Starting at the line that contains "You are a computer-use agent.", please transcribe every line through the end of the entries, exactly and with no pictures.

--- Items from a data source ---
--------------------------------------------------

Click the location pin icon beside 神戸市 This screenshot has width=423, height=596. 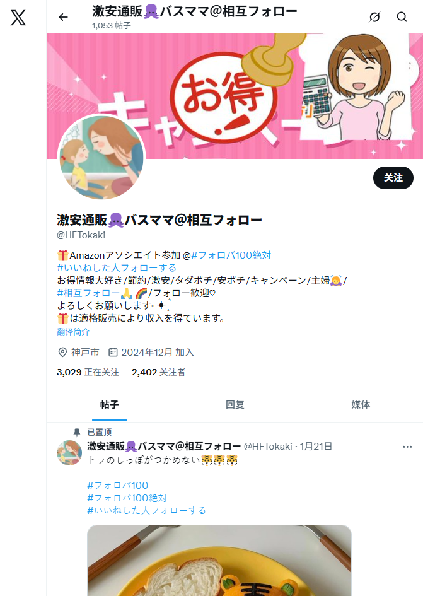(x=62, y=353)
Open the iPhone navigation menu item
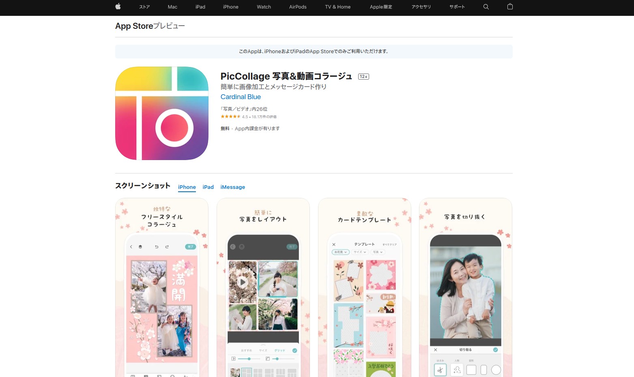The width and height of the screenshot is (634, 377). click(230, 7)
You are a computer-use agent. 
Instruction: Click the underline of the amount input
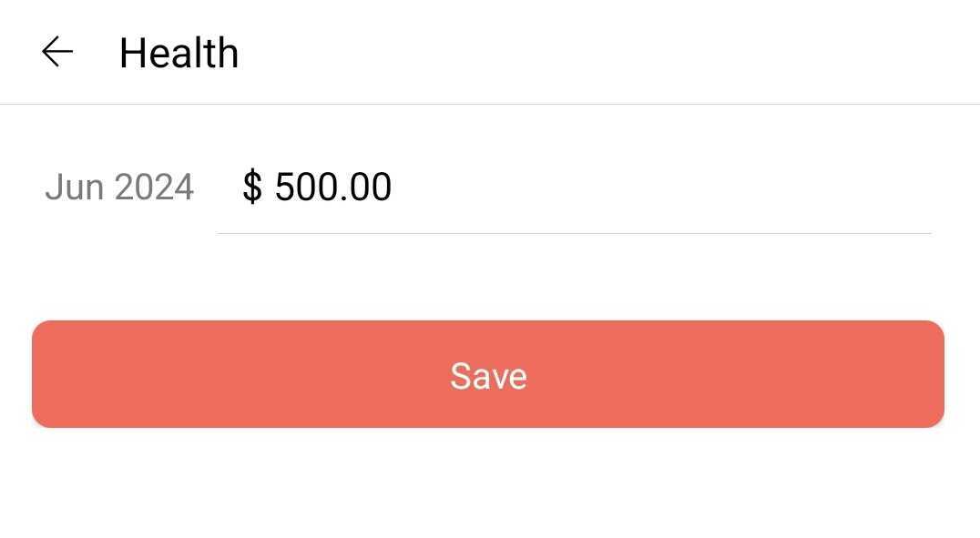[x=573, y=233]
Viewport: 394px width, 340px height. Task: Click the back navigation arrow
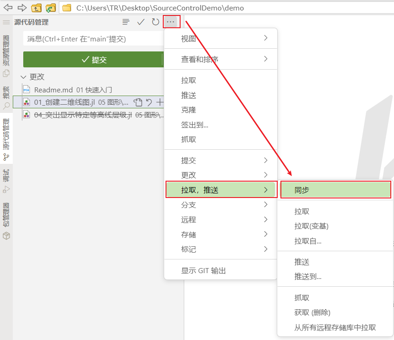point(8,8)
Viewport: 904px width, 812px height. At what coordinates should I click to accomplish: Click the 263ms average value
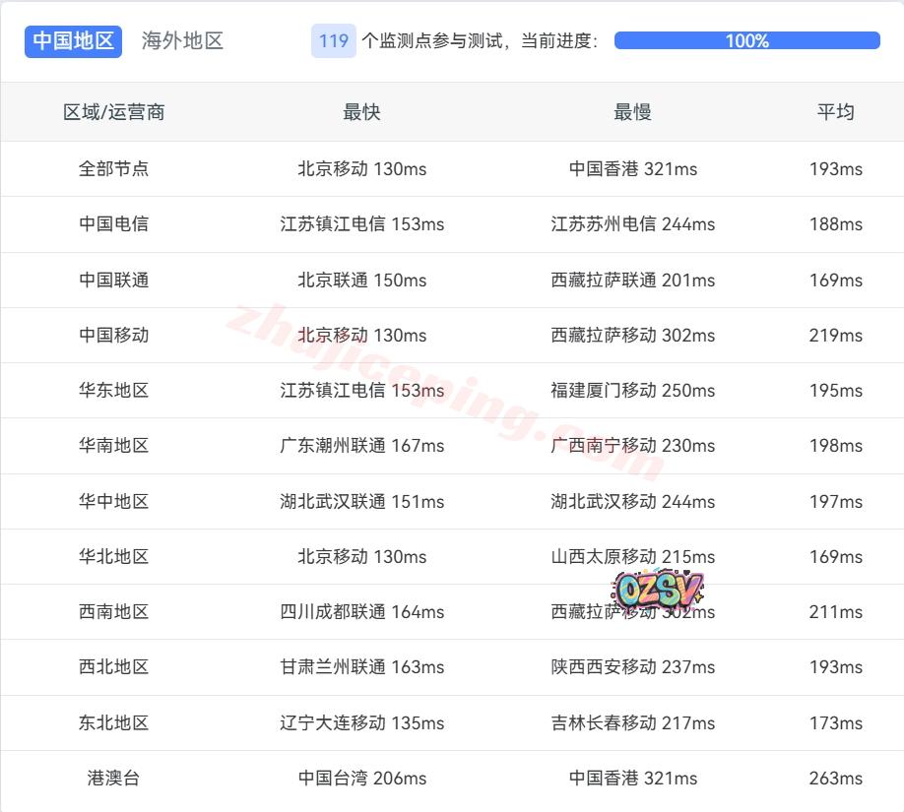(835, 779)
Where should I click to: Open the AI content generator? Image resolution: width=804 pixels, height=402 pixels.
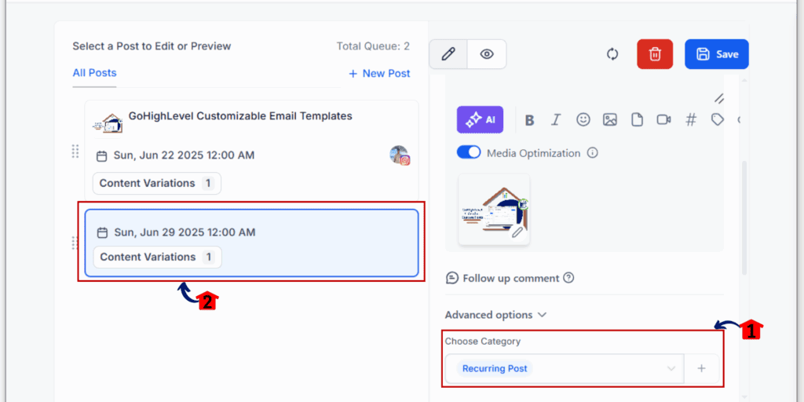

--------------------------------------------------

--- EXERCISE SOLUTION ---
You are a computer-use agent. 
Instruction: Click the underline of the amount input
[x=573, y=233]
Viewport: 394px width, 340px height. Task: Click the back navigation arrow
point(8,8)
Viewport: 904px width, 812px height. At what coordinates should I click to accomplish: Click the 263ms average value
(835, 779)
Where should I click to: Open the AI content generator? Image resolution: width=804 pixels, height=402 pixels.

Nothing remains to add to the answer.